2019 / Dr. Pamela McPherson, Dr. Scott Allen, and Scott Shuchart
Dr. Scott Allen, Dr. Pamela McPherson, and Scott Shuchart are co-recipients of the 2019 Ridenhour Prize for Truth-Telling.
In describing this year’s winners, the selection committee stated, “Unlike any other time since Watergate, this nation needs courageous whistleblowers whose fidelity to truth outweighs their own financial interests. Today three such individuals have emerged to alert us to the abuse that children and families are experiencing as a result of policies and practices on our borders. We honor all three for their patriotism and integrity.”
Scott Allen and Pamela McPherson, medical doctors who serve as subject matter experts for the Department of Homeland Security’s Office for Civil Rights and Civil Liberties, exposed to the Senate Whistleblowing Caucus the serious health risks to children who are separated from their parents and detained as part of the U.S. administration’s zero tolerance policy at the southern border. Scott Shuchart publicly resigned his job as a senior advisor for the DHS Office for Civil Rights and Civil Liberties, when it became clear to him that the department’s family separation policy violated the civil and human rights of migrants and asylum seekers.
All three whistleblowers were featured on 60 Minutes on November 25, 2018. Grounded in the unassailable expertise that these three Prize winners provided, the broadcast graphically illustrated the harm that child and family detention and separation have caused countless thousands.
“We are honored by Ridenhour Prize’s recognition that informing Congress and the American people of the trauma that their government has inflicted on children and parents in their name is not only an ethical, humanitarian obligation of our professions but a critical patriotic duty,” they said. “Telling this story has been an important step, but more needs to be done by those in and out of government to ensure that we are all responding to the needs of children caught up in trans-national violence and our complex immigration system.”

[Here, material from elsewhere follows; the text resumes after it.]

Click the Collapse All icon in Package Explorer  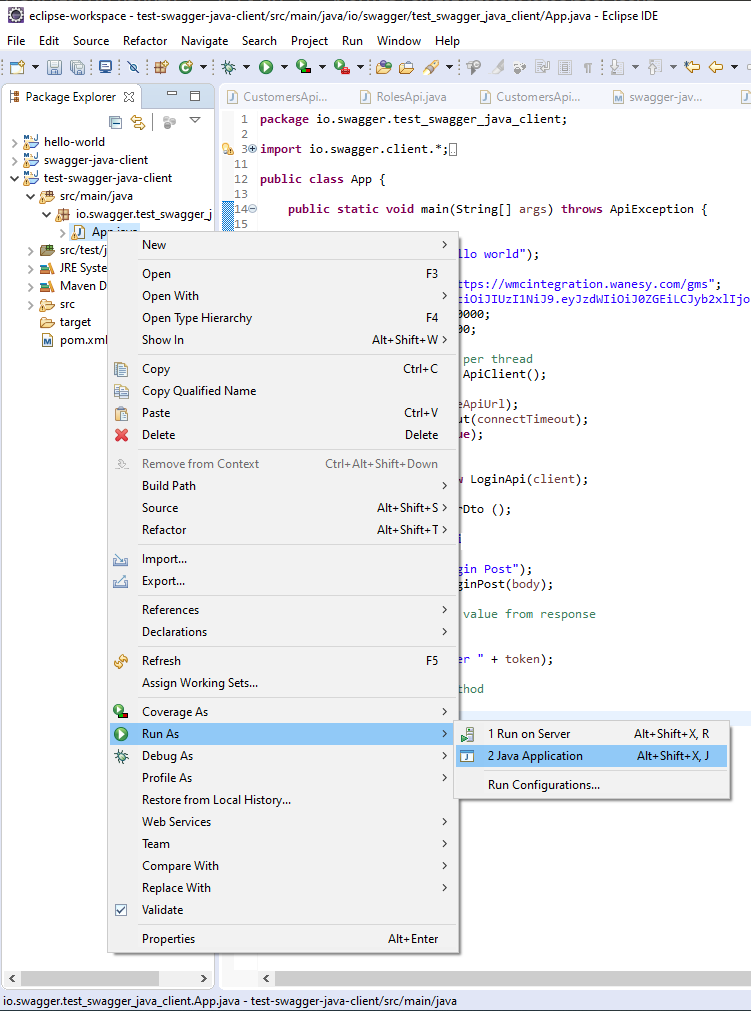tap(116, 121)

Dr. Scott Allen is Professor Emeritus of Medicine at the University of California, Riverside School of Medicine where he was Chair of the Department of Medicine and an Associate Dean. After medical studies and residency at Brown University, he served in the National Health Service Corps in the Mississippi Delta and Rhode Island, then worked at the Rhode Island Department of Corrections as medical director for its jails and prisons, and worked at the state psychiatric hospital. He co-founded the Center for Prisoner Health and Human Rights at Brown and he serves as a Medical Advisor for Physicians for Human Rights, where he helped to uncover medical participation in the U.S. torture program and co-authored reports on harms of the U.S. interrogation program after 9/11. In California, he co-founded the Access Clinic, a primary care clinic for adults with developmental disabilities. He serves as a medical consultant for the Office of Civil Rights and Civil Liberties at the Department of Homeland Security monitoring medical care in immigration detention facilities.

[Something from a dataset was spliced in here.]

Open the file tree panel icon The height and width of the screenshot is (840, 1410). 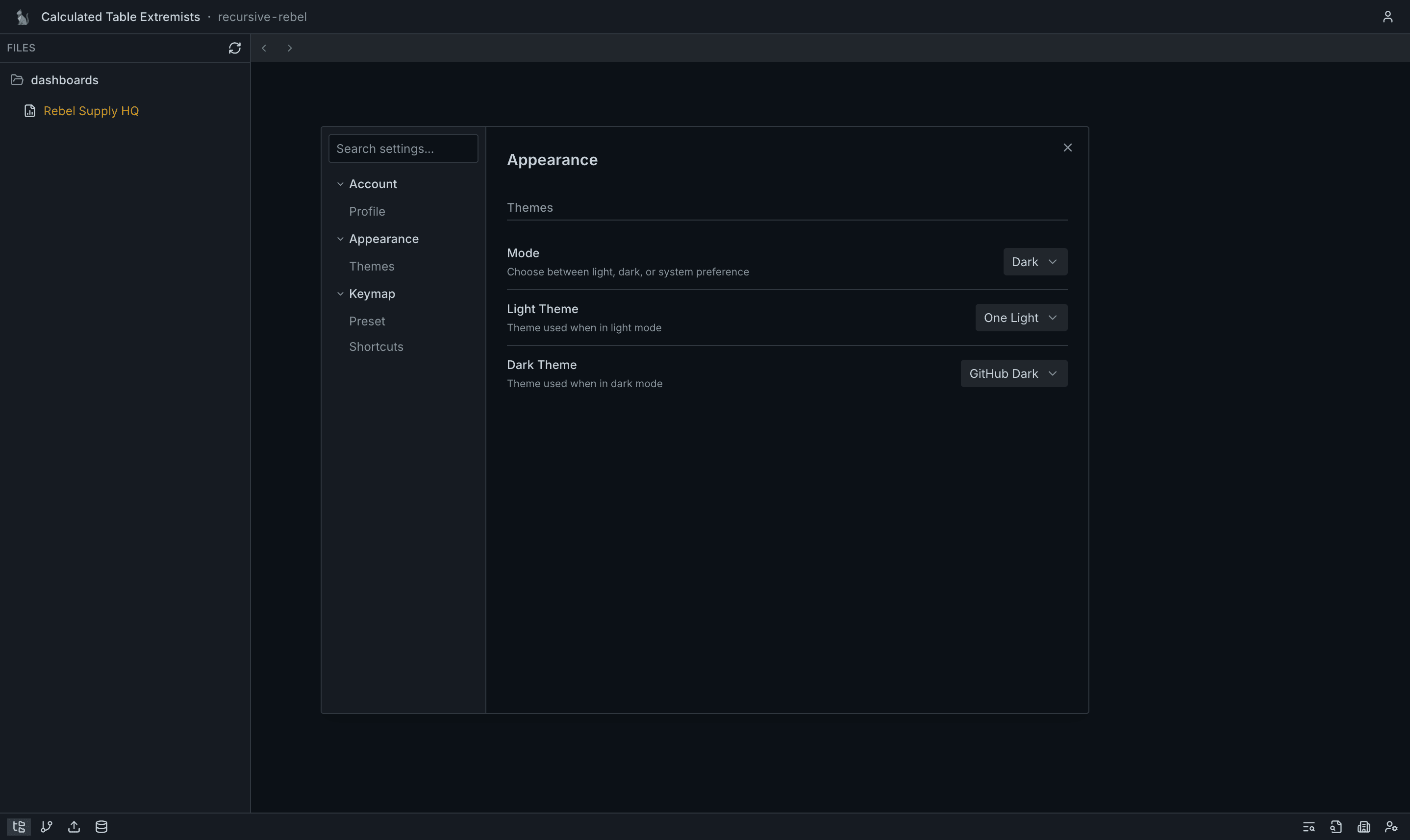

Pamela K. McPherson, MD, FAPA, is a medical doctor triple-boarded in general, child and adolescent, and forensic psychiatry. She is a child and adolescent psychiatrist at the Shreveport Behavioral Health Clinic, a gratis assistant professor at Louisiana State University Health Sciences Center Shreveport, and a mental health subject matter expert for the Office of Civil Right and Civil Liberties at the Department of Homeland Security. Dr. McPherson focuses her research on the mental health of justice-involved youth as well as conditions of juvenile confinement, and consults for the U.S. government and non-profits on mental health services for justice-involved youth.
Scott Shuchart is a senior fellow at the Center for American Progress and a legal strategy consultant for Kids in Need of Defense, Inc. (KIND). From 2010 to 2018 he was the senior advisor to the Office for Civil Rights and Civil Liberties at the U.S. Department of Homeland Security (DHS), where he worked extensively on immigration enforcement, detention and custody, and border security, with an emphasis on data-driven analysis to identify civil rights and civil liberties violations. While at DHS, Shuchart led efforts to ensure that U.S. Immigration and Customs Enforcement’s Secure Communities initiative and other programs respected civil rights and avoided racial profiling. He is a graduate of Harvard, Oxford, and Yale Law School. From 2003 to 2004, Shuchart clerked for Judge Marsha S. Berzon on the 9th U.S. Circuit Court of Appeals. He taught at the Yale Law School Supreme Court Advocacy Clinic from 2008 to 2010, which won several important cases, including the landmark asylum case Negusie v. Holder. Prior to joining the federal government, he was a litigator in San Francisco and in New York.